Source data
[Start of Attachment]

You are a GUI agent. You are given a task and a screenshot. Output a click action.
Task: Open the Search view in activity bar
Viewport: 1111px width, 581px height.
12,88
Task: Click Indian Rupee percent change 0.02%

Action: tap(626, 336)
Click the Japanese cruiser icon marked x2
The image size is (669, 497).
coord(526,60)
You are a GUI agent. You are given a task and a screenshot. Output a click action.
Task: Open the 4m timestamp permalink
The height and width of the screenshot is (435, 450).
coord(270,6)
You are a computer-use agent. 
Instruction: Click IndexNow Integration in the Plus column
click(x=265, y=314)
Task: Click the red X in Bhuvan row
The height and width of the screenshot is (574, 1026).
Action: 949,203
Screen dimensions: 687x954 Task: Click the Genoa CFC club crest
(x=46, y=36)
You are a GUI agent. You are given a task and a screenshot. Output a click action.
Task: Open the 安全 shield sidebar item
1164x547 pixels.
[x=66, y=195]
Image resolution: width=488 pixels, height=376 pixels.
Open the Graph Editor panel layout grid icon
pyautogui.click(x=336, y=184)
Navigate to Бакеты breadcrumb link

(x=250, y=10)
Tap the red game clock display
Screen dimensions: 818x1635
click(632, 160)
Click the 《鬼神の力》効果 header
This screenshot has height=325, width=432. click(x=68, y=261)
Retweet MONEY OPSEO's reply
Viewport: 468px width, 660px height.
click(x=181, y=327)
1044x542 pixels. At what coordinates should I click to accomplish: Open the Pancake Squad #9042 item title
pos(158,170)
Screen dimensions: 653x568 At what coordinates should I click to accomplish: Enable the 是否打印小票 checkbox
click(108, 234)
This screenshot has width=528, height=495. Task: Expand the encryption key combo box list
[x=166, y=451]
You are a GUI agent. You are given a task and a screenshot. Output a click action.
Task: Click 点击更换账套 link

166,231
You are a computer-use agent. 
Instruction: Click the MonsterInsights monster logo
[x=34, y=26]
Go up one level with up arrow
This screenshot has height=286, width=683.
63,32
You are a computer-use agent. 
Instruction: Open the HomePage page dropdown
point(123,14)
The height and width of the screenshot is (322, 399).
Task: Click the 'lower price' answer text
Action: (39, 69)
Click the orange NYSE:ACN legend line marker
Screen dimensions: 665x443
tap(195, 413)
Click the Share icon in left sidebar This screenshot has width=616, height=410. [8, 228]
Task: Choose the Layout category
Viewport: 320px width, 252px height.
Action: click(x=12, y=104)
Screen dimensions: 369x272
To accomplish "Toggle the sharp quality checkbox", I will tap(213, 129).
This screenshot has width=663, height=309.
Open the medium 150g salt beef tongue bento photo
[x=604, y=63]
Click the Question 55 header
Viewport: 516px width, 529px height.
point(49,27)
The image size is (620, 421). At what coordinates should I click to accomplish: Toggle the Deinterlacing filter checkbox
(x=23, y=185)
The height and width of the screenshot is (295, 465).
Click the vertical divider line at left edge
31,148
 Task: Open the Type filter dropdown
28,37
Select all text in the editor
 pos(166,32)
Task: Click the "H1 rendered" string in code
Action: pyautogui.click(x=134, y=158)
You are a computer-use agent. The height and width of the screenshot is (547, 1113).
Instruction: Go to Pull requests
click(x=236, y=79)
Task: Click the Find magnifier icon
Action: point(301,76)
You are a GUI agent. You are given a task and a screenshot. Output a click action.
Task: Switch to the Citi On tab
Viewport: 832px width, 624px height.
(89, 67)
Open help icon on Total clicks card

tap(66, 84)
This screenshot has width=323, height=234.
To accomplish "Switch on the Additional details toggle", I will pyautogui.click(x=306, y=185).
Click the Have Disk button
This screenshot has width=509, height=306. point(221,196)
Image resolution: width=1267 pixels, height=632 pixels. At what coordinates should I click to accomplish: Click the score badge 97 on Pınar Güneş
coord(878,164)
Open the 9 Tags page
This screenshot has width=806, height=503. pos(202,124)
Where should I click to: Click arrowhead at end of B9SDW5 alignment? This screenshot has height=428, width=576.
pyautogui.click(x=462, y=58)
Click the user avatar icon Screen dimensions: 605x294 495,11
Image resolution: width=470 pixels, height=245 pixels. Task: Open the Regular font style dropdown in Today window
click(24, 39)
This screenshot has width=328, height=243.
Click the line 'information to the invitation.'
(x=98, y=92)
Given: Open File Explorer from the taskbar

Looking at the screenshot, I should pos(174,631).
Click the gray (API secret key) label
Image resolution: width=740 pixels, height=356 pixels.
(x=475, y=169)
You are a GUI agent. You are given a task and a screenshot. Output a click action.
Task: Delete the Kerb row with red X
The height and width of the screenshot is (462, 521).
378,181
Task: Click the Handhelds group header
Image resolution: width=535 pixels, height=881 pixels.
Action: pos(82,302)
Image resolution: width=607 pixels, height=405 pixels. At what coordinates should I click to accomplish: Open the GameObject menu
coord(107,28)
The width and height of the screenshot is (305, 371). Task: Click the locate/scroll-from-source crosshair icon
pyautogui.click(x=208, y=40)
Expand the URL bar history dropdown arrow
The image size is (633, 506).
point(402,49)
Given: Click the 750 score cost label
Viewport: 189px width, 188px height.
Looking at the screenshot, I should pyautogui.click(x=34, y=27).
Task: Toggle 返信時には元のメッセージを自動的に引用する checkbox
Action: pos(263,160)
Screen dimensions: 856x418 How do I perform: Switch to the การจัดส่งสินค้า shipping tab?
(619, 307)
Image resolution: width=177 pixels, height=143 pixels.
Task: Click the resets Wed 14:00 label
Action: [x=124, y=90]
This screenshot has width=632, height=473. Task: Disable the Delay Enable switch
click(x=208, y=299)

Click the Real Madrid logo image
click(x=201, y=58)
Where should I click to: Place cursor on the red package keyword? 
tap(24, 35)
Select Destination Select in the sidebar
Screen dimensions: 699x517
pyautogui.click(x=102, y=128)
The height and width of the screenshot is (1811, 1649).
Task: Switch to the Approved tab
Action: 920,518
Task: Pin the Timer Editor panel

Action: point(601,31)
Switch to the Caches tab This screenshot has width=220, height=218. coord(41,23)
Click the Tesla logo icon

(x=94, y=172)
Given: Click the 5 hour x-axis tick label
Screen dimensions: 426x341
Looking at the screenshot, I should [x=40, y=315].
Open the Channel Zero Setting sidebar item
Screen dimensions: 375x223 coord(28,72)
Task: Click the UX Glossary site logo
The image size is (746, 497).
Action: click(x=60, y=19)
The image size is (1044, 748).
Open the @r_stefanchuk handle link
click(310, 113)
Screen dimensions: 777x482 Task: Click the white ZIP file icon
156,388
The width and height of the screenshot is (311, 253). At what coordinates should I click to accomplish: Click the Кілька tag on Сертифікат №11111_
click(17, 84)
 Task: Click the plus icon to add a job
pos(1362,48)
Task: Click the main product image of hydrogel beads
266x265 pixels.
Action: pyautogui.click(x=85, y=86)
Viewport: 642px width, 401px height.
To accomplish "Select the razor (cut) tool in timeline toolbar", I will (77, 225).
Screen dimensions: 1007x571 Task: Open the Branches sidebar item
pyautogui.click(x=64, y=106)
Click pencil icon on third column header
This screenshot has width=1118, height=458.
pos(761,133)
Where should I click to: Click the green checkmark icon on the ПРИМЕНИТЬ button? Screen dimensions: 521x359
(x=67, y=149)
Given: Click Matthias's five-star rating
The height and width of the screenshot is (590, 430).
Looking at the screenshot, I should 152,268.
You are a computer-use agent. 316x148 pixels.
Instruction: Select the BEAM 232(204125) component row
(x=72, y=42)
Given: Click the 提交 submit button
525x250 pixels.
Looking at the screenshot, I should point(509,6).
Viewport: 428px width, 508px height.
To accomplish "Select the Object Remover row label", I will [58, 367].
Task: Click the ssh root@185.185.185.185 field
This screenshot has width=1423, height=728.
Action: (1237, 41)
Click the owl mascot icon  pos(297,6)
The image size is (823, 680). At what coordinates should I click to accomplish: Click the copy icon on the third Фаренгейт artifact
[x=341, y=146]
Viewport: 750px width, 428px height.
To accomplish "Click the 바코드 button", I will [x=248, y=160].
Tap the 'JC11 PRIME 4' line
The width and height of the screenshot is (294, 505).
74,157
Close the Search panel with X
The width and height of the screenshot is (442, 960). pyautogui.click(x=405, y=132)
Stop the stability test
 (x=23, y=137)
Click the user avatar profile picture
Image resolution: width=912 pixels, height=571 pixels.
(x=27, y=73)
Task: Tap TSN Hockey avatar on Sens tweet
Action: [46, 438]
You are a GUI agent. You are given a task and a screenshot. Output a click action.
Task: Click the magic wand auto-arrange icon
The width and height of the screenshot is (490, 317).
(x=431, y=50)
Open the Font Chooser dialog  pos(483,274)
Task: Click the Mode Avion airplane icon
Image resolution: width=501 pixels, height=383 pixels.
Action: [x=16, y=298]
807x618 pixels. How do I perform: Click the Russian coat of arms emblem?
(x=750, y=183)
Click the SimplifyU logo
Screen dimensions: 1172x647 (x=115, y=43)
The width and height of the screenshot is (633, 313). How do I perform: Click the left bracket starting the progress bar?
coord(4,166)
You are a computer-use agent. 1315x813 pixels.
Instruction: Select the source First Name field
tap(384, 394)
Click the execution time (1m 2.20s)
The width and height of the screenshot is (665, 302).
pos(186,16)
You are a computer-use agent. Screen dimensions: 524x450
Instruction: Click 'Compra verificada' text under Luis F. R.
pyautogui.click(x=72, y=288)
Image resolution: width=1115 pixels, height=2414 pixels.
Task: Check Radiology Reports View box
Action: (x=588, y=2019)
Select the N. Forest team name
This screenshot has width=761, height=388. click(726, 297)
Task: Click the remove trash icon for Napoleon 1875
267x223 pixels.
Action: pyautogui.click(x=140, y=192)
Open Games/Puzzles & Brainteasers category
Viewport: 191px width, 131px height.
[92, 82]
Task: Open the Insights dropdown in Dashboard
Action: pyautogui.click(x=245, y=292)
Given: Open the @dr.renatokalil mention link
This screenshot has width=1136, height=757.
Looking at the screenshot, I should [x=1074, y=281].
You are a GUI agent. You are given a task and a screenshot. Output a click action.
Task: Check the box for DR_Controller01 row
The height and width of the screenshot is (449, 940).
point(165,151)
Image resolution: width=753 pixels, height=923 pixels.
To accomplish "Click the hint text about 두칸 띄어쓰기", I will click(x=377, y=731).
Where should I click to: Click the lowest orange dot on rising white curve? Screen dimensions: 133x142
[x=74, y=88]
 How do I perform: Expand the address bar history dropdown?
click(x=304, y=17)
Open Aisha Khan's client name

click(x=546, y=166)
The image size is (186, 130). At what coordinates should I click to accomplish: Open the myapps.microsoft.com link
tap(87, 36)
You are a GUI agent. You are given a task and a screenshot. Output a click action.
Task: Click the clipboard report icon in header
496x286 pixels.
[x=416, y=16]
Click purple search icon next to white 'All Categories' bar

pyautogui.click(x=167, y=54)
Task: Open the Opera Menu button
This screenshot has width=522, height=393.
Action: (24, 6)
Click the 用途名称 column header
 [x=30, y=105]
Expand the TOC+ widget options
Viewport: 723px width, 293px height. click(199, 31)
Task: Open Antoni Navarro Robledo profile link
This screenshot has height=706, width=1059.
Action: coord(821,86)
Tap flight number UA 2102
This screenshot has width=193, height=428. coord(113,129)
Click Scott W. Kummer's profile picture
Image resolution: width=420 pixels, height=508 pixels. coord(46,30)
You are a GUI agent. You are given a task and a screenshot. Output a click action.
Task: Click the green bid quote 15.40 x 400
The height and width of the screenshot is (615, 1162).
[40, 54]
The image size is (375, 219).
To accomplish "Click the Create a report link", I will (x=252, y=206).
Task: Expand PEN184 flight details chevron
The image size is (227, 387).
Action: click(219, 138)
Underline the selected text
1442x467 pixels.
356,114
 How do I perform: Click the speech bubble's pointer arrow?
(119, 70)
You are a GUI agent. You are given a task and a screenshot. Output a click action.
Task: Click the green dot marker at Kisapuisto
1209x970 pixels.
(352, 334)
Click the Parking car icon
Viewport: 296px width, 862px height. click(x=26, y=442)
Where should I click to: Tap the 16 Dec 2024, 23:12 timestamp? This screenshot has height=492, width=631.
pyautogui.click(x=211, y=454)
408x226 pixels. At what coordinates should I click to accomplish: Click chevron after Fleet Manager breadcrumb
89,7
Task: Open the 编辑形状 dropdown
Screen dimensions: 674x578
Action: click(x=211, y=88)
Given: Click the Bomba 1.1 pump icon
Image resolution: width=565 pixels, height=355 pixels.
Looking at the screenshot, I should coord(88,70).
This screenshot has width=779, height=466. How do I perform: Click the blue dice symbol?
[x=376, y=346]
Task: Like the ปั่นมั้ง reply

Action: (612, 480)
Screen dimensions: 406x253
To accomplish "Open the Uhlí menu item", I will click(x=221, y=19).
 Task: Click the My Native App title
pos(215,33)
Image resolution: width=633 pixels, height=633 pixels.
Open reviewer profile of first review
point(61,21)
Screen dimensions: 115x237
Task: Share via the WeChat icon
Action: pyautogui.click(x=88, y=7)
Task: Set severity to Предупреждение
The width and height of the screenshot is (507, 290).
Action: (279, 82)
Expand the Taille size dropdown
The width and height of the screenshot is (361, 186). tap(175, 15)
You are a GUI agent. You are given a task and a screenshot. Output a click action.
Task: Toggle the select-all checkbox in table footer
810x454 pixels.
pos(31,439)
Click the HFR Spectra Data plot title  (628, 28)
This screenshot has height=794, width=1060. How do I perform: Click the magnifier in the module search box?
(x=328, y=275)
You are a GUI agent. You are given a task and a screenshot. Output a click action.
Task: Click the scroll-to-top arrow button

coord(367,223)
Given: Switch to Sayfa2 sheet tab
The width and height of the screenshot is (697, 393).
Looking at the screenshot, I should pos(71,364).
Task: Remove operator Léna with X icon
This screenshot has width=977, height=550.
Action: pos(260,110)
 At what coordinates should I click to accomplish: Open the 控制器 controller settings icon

[End of Attachment]

◆ REQUIREMENT ◆
Search the entries above for lines holding the string "user", then report only how many there are.

◆ RESPONSE TO THIS EXERCISE ◆
2